DIRECTIONS FOR THIS TASK. Copy out, word for word, the lines starting with the one containing "The height and width of the screenshot is (751, 1568)." and going on through the last line.

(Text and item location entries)

· · · · ·

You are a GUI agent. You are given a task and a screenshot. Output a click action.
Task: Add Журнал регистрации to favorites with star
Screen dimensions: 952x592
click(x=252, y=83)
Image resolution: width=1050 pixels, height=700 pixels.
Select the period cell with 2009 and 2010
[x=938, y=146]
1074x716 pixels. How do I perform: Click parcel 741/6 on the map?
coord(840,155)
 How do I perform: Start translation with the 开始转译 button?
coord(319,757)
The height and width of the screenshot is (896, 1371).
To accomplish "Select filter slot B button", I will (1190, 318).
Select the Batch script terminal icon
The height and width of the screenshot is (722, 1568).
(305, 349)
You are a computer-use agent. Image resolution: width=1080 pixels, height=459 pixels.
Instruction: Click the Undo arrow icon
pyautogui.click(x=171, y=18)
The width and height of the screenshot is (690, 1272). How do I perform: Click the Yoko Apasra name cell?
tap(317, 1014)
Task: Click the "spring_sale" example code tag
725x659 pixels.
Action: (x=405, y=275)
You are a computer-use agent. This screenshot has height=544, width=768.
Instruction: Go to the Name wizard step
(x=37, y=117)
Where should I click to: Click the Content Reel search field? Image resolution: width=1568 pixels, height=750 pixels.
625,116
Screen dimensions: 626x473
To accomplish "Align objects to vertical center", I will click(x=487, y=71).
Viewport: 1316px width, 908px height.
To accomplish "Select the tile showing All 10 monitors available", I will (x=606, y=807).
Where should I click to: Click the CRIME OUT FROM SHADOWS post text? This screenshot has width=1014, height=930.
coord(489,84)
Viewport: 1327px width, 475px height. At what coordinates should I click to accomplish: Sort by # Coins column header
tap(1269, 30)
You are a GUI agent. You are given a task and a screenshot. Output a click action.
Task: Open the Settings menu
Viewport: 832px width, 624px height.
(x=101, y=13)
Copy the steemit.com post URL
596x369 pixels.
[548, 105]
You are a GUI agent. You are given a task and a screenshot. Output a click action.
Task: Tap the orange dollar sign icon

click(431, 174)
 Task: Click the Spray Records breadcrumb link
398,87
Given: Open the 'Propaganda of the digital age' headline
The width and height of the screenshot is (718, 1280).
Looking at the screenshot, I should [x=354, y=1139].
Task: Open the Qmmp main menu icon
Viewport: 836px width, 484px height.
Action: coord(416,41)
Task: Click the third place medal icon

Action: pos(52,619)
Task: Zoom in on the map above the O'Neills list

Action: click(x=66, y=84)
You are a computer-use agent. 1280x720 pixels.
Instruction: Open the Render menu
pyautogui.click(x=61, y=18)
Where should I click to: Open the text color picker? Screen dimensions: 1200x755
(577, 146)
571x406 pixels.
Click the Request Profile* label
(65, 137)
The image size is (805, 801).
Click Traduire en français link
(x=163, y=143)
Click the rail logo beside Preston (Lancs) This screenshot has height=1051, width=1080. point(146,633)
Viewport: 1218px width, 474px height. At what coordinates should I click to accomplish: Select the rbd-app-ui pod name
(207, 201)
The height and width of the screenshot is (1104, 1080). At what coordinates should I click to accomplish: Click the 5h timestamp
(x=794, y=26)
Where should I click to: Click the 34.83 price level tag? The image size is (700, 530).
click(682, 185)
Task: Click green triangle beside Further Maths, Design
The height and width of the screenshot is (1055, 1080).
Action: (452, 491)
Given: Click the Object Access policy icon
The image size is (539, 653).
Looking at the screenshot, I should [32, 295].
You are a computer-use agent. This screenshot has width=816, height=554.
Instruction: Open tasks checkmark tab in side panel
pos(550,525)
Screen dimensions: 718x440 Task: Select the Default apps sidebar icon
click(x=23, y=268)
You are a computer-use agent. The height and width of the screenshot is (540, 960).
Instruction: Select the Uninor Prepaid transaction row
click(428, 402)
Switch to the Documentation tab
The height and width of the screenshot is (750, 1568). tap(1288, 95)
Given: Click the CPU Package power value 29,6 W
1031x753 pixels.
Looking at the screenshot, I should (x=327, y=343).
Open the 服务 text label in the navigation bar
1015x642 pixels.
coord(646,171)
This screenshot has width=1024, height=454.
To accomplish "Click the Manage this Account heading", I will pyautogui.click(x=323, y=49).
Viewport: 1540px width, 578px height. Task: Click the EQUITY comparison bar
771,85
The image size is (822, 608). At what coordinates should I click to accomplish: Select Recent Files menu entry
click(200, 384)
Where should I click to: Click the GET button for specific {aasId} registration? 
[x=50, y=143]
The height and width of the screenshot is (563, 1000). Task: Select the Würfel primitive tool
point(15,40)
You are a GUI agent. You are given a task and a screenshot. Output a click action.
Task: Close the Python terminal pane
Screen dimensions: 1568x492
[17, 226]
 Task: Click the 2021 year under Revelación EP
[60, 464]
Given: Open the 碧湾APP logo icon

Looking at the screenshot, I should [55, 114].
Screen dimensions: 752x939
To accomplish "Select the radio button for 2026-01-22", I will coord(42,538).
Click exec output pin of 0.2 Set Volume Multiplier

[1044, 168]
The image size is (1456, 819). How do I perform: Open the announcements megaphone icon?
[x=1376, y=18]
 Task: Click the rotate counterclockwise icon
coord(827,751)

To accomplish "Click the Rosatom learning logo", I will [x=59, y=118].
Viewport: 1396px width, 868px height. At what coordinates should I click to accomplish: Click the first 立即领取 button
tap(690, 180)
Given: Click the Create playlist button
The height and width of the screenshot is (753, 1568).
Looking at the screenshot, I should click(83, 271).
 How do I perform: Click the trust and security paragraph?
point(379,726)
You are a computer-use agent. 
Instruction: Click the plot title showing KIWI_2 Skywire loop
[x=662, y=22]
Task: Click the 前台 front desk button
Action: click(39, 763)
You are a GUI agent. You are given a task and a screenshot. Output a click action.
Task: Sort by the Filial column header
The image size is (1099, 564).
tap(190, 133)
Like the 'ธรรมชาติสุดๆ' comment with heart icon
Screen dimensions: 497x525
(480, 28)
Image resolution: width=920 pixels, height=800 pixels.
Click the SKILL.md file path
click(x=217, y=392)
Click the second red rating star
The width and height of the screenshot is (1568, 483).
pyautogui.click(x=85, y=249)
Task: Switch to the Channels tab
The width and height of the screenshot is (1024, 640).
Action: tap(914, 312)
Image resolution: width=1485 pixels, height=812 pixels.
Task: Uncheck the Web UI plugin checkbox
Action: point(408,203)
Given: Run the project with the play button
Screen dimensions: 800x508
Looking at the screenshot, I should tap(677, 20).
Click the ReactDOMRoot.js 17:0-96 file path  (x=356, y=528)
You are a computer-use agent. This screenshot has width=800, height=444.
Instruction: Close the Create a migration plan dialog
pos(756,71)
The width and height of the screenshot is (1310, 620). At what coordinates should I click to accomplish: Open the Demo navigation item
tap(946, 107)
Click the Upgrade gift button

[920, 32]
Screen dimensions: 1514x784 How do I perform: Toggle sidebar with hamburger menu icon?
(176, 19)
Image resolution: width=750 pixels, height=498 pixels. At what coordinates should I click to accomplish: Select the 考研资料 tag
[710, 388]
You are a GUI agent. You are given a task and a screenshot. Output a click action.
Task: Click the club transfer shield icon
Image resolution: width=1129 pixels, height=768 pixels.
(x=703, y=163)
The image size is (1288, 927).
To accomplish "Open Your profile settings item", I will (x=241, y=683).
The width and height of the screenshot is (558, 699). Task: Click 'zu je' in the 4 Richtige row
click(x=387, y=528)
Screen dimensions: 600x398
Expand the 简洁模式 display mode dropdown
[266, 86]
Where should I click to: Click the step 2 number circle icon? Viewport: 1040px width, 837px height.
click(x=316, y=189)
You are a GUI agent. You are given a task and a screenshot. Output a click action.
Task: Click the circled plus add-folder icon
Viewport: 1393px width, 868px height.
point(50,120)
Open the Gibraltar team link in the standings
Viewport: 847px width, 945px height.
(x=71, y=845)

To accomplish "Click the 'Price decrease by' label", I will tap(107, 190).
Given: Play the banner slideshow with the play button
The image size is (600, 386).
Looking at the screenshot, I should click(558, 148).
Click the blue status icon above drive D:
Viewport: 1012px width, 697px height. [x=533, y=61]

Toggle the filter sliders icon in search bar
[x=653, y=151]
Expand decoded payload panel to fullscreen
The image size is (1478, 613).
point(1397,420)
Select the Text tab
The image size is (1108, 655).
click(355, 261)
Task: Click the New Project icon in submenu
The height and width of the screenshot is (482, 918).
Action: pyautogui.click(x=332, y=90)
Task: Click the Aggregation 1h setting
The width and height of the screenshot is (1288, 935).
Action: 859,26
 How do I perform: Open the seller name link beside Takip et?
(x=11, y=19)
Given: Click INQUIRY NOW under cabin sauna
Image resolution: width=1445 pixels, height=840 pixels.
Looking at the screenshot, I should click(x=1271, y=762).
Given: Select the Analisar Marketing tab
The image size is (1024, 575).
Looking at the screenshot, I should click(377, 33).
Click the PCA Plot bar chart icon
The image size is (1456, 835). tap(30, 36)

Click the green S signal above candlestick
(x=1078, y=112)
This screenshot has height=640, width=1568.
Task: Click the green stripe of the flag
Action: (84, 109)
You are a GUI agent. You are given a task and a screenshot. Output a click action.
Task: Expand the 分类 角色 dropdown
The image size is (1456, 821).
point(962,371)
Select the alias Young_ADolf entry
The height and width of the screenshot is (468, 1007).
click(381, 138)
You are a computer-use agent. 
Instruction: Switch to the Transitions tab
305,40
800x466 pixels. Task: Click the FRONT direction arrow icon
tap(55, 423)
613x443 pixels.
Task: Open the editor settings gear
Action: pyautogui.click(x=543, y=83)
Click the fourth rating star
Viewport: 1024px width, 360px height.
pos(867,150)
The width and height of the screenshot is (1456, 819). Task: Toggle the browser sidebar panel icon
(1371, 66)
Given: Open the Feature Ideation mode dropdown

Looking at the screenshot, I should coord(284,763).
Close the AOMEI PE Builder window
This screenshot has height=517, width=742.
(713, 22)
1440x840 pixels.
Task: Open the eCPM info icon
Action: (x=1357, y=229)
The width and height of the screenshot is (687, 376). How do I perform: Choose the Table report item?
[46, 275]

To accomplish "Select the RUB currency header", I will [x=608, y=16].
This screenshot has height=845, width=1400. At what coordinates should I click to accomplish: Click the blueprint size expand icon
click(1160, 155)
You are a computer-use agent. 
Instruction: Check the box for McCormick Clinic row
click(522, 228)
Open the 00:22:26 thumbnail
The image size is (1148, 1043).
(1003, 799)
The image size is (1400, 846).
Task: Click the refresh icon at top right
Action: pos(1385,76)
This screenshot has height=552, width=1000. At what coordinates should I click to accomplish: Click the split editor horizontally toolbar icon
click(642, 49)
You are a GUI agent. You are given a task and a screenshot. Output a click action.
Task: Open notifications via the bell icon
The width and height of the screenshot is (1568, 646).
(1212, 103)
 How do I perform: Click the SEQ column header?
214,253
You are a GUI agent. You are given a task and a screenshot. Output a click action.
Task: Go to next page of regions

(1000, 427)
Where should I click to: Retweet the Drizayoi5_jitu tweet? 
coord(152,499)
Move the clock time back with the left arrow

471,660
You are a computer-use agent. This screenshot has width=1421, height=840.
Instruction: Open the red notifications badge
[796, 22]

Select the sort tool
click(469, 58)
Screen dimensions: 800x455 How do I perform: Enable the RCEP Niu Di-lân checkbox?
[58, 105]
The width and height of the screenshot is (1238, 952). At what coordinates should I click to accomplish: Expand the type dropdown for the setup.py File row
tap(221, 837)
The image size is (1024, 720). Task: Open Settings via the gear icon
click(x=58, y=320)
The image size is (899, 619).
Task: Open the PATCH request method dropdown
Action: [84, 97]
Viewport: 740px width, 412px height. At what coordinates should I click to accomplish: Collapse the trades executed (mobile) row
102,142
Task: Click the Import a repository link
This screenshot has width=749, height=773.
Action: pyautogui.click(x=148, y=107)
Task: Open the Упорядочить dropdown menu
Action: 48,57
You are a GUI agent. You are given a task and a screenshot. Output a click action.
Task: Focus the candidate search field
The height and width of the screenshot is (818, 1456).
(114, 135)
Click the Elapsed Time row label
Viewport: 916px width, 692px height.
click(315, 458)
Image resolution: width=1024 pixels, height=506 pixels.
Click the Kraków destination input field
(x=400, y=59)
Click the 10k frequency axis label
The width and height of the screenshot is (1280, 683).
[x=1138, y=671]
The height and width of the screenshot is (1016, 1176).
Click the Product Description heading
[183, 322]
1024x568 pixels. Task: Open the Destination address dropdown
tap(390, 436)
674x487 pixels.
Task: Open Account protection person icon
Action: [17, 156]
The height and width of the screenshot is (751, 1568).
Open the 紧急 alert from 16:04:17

· · · · ·

SOLUTION.
The height and width of the screenshot is (751, 1568).
Open the 紧急 alert from 16:04:17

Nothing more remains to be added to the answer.